→ Exercise instructions
Go through the entries below and collect each line with the string "give" in it.

━━ Available data ━━

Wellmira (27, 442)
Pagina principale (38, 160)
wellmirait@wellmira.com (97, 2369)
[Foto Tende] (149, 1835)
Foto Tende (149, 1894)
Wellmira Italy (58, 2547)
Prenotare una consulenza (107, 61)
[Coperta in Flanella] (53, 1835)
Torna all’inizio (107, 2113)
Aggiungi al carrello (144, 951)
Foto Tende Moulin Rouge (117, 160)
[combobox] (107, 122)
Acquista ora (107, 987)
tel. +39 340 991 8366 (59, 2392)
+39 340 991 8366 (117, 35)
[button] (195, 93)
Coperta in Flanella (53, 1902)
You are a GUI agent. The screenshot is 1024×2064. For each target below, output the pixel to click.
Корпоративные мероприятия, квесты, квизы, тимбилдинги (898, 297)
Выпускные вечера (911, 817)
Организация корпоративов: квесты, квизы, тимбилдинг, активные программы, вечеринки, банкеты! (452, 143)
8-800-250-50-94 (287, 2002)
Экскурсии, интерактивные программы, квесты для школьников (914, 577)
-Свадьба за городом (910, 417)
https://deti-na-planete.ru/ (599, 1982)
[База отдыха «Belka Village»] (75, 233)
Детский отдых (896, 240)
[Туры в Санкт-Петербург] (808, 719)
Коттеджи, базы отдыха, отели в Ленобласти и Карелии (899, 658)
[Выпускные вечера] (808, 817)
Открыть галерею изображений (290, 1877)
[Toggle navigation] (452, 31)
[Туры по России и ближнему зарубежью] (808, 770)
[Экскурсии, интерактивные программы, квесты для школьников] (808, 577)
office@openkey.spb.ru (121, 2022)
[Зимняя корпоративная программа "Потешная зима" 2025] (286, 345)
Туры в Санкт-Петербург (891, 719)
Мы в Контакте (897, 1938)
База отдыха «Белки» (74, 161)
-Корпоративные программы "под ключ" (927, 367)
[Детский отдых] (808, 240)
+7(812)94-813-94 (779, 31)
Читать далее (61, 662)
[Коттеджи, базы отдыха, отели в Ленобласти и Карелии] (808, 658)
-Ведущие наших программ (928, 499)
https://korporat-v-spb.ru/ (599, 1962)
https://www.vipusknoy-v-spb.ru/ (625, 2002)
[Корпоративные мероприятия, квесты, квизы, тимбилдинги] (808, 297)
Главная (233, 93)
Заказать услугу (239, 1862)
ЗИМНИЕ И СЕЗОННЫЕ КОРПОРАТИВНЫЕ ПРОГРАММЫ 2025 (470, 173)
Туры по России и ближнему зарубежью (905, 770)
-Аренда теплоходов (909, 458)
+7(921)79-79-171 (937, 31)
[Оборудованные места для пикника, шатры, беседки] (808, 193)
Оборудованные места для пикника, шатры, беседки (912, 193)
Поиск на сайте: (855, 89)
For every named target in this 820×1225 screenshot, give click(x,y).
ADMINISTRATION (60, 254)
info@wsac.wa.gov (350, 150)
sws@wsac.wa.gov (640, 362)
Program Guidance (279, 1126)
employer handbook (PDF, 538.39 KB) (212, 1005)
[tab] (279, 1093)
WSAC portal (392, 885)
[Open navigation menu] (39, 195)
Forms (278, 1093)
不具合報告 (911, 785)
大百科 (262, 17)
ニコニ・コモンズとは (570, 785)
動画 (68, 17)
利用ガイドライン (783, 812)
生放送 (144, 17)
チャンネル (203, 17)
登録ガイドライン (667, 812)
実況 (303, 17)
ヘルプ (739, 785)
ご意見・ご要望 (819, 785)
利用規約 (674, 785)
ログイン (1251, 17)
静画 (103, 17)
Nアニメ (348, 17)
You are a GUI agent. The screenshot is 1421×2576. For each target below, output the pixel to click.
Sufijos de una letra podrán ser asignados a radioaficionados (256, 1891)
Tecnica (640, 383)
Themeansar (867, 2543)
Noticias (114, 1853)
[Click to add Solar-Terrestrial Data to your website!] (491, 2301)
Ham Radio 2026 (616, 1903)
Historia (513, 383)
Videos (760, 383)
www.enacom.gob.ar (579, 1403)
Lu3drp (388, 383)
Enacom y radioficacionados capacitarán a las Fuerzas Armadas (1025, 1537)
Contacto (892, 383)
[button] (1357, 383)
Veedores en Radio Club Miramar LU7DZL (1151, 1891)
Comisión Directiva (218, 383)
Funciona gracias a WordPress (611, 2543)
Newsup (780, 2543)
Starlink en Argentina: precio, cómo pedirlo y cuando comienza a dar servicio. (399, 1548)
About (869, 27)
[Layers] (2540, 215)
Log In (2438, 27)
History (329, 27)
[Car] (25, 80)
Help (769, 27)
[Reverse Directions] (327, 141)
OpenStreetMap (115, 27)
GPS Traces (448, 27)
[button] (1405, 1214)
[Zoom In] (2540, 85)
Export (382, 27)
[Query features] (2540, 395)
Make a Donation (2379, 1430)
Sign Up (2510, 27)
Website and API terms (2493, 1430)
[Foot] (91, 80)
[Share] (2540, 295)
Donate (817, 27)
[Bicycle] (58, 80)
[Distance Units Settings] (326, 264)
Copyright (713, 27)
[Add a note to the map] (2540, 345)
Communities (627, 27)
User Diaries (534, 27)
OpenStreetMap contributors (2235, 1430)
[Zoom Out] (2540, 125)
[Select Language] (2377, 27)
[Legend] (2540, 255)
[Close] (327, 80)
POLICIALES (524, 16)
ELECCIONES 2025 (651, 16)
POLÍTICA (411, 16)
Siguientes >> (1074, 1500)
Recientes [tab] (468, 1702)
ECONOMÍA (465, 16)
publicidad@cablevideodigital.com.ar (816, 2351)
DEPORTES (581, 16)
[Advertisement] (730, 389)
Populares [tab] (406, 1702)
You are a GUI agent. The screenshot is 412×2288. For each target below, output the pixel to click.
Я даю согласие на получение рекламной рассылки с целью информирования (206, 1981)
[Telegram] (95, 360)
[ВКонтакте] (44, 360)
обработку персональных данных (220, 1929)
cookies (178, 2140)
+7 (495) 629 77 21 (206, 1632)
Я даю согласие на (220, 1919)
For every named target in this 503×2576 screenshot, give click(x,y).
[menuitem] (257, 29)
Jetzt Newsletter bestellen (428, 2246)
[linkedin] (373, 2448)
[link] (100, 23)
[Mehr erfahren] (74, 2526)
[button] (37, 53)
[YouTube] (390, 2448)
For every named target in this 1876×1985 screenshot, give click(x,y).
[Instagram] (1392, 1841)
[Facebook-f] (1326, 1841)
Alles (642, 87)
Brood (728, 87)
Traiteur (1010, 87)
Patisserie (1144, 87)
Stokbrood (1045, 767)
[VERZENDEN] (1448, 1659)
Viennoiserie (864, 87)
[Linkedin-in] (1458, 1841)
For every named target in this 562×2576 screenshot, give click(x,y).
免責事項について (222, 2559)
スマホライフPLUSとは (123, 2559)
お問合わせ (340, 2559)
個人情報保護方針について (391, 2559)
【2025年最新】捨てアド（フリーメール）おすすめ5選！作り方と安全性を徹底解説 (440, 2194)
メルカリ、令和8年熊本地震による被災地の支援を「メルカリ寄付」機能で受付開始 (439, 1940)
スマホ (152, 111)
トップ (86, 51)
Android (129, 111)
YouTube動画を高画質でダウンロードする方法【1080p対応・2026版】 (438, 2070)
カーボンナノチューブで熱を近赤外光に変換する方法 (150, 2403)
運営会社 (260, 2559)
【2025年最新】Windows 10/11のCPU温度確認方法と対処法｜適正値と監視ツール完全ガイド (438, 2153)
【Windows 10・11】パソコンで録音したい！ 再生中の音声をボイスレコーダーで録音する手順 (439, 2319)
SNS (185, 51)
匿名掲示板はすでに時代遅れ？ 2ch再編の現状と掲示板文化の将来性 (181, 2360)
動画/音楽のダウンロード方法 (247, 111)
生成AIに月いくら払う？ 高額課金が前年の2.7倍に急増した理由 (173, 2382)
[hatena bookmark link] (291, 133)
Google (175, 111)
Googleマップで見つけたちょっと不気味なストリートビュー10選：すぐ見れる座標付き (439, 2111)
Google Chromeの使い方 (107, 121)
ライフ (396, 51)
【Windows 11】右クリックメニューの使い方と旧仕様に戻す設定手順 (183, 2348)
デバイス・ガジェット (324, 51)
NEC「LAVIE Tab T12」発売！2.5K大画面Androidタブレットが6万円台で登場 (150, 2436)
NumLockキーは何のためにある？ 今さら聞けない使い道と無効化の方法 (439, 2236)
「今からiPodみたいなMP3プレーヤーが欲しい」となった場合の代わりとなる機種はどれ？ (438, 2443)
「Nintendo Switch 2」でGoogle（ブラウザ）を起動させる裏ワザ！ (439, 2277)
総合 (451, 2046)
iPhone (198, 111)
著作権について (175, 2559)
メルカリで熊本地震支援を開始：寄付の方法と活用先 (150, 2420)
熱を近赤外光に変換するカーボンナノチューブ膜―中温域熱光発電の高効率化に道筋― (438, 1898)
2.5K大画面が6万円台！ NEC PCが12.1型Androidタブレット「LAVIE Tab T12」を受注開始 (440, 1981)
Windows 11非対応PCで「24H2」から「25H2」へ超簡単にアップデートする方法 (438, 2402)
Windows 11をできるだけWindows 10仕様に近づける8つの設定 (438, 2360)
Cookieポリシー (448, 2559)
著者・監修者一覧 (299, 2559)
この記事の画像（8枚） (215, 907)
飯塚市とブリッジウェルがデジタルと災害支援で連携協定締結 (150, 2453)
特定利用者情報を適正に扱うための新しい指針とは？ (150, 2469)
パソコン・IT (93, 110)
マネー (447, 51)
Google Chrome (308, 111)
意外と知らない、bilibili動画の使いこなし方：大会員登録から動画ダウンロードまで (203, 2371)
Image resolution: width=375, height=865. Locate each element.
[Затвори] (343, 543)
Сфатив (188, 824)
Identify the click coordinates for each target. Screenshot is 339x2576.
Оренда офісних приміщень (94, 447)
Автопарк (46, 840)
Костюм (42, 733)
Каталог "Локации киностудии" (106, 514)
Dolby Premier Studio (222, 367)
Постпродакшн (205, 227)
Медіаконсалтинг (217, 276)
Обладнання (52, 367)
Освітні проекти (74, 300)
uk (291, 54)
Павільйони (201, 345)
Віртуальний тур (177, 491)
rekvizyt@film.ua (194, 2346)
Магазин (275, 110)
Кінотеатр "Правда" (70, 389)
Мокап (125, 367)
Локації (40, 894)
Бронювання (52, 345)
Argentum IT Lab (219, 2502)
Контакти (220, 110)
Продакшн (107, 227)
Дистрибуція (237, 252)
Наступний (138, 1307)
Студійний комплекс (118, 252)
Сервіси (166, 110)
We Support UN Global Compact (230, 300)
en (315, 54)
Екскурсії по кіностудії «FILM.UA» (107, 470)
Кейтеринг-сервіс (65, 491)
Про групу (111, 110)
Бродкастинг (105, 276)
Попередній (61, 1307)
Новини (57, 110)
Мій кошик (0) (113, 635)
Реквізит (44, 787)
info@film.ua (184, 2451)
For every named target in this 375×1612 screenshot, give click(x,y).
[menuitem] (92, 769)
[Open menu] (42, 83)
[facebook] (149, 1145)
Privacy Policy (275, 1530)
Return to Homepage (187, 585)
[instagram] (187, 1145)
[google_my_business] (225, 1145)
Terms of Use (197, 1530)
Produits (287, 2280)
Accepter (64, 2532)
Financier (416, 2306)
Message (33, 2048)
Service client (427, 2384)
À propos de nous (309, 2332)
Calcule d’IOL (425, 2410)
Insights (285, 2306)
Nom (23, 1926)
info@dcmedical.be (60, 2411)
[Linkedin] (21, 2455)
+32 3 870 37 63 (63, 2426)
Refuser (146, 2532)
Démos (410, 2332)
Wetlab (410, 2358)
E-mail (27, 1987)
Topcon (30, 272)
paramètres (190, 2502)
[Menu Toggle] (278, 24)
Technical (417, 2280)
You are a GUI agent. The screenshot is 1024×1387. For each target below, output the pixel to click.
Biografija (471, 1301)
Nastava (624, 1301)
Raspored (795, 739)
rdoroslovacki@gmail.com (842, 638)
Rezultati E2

━━━

→ Answer space
For every named target in this 820×1225 screenshot, give click(x,y).
For every named target in this 503×2576 screenshot, give click(x,y).
For every named target in this 1876×1985 screenshot, give click(x,y).
For every named target in this 562×2576 screenshot, give click(x,y).
For every named target in this 375×1612 screenshot, give click(x,y).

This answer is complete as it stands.